Labrador told the Idaho Statesman he rejects the idea that Idaho's economy depends on the federal dollars that go to research and environmental clean-up at the lab because "government doesn't create jobs." He stuck to that message in talks to local leaders and the Rotary Club, reminding folks we have a $17 trillion national debt.
I reported in 2010 that the INL creates more than 24,000 Idaho jobs and generates $3.5 billion in economic impact, according to Boise State University economists. It then had more than 8,000 people directly working for the government or its contractors, and an additional 16,133 people had jobs because the INL is there due to the multiplier effect.
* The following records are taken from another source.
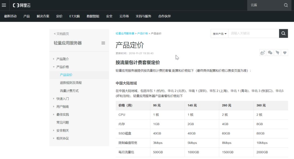294x159 pixels.
Task: Go to 退款规则及流程 page in sidebar
Action: pyautogui.click(x=71, y=83)

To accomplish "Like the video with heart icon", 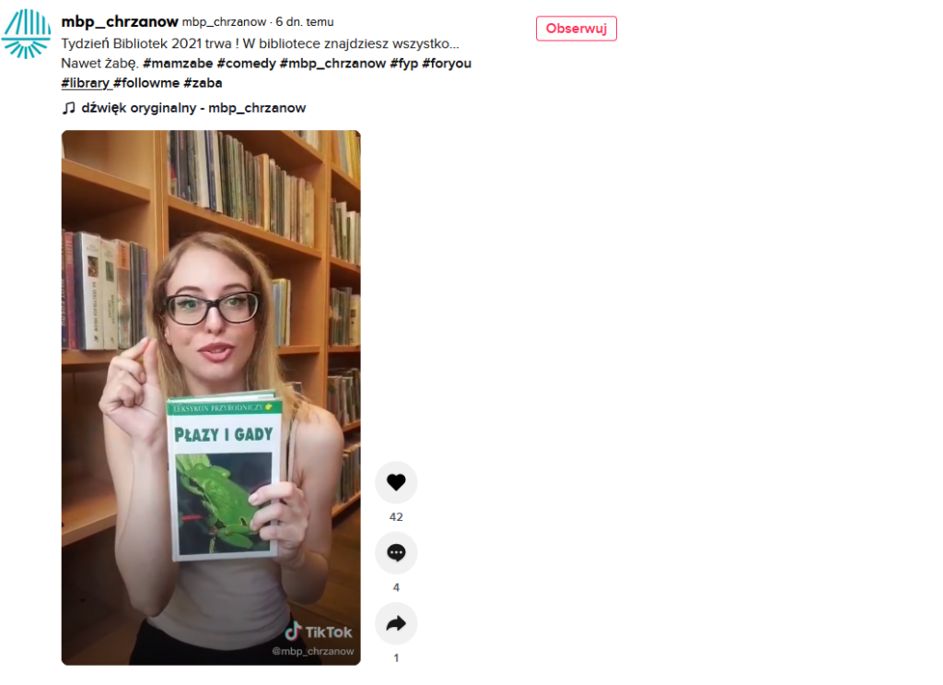I will [x=396, y=482].
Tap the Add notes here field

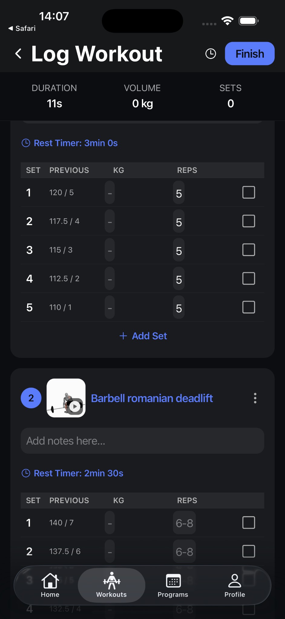[x=142, y=441]
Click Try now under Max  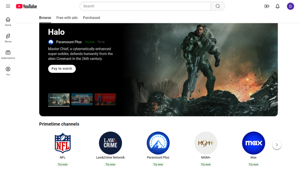253,165
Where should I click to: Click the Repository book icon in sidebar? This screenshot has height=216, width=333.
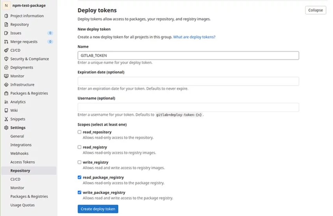(6, 25)
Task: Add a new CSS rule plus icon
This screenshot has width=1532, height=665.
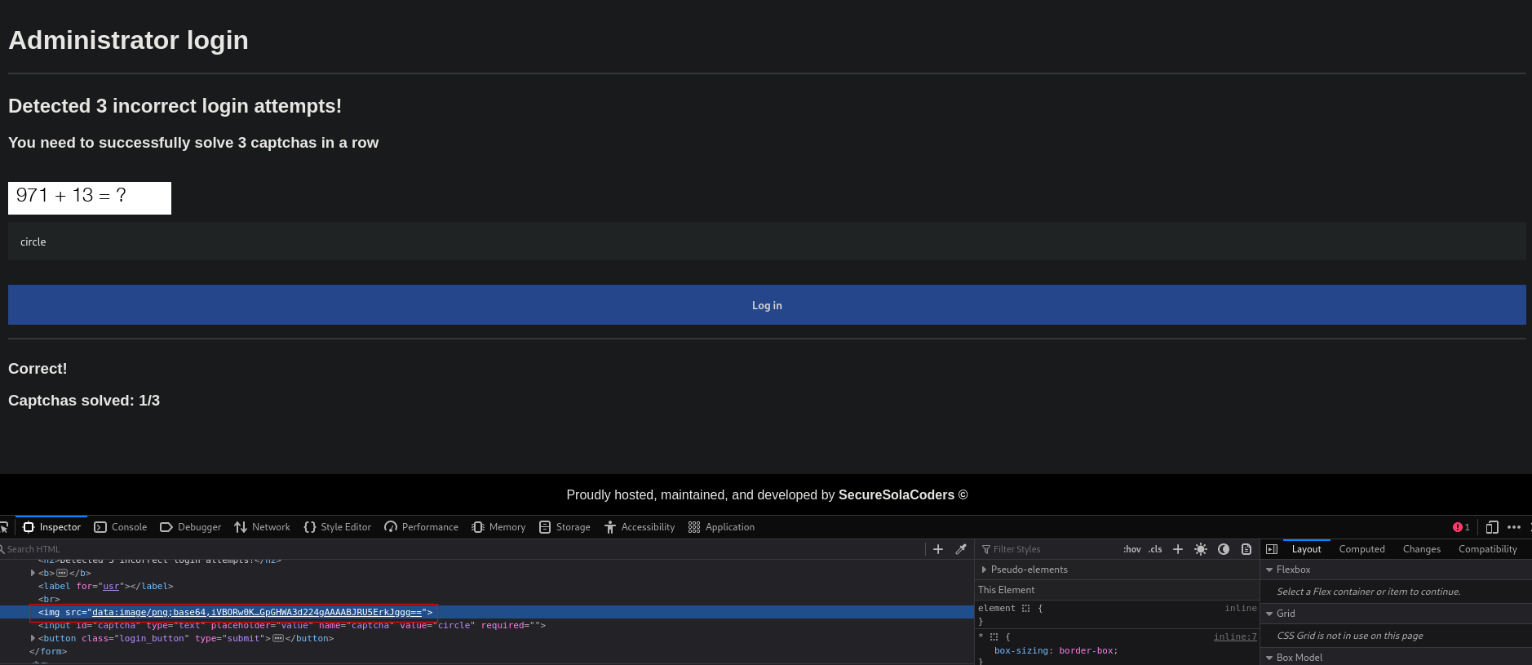Action: pyautogui.click(x=1178, y=549)
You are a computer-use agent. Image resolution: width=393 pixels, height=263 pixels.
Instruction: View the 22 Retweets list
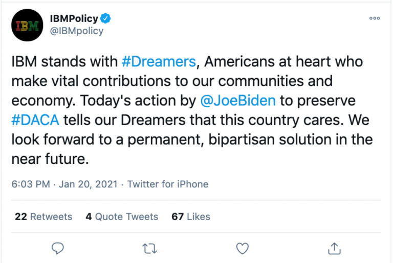pyautogui.click(x=43, y=217)
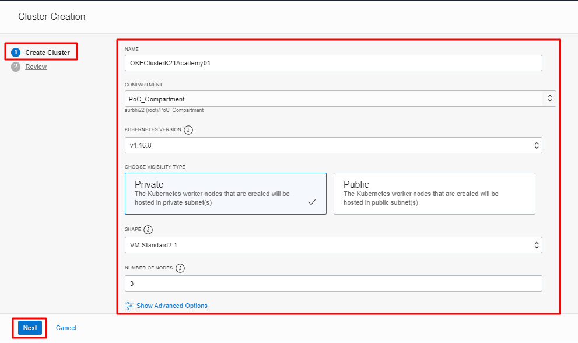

That has dropped since the federal government made meat-axe cuts called the sequester that did not allow managers to move finds around the reduce the impact. Labrador also took credit for those and rejected the idea that his Republican colleague Mike Simpson's expected Appropriations Energy and Commerce subcommittee chairmanship was critical to the economy of eastern Idaho.
"I don't think one man or one man's election is critical to Idaho's economy," Labrador told the editorial board.
The INL is not in Labrador's district. His doctrinaire stand appears courageous in the context of future aspirations for statewide office. But 1st District congressmen long have taken shots at Energy Department programs freely in the context of their own district.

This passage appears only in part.